In reply to his question, “What do you say?” and an expressive look
from Jack, I said:

“Not having consulted my partners about the matter, Bill, of course I
can’t speak for them, but I think it’s a safe guess that you’ll get
the horse; and there is plenty of time in the future to settle on the
price.”

“Well, now, that’s the way I like to hear you talk,” said he with a
gratified smile. “When we get over to the fort, you and Jack can talk
it over with Tom and let me know the price you agree on, and I’ll dig
up the money.”

The night passed quietly.
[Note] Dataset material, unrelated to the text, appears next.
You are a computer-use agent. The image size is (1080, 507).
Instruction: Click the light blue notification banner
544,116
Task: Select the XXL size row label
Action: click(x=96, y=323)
As Bill had said, the hostiles had been too
badly whipped to think of returning to attack us. After breakfast next
morning the horses were saddled and the wagons packed; and marching out
on the Fort Larned trail, the company moved first in “column of fours,”
followed by the two six-mule teams, and then came the “cavvy-yard,”
driven by the men of the guard acting as “rear-guard.” Bill, Jack, and
I rode at the head of the column with the company officers.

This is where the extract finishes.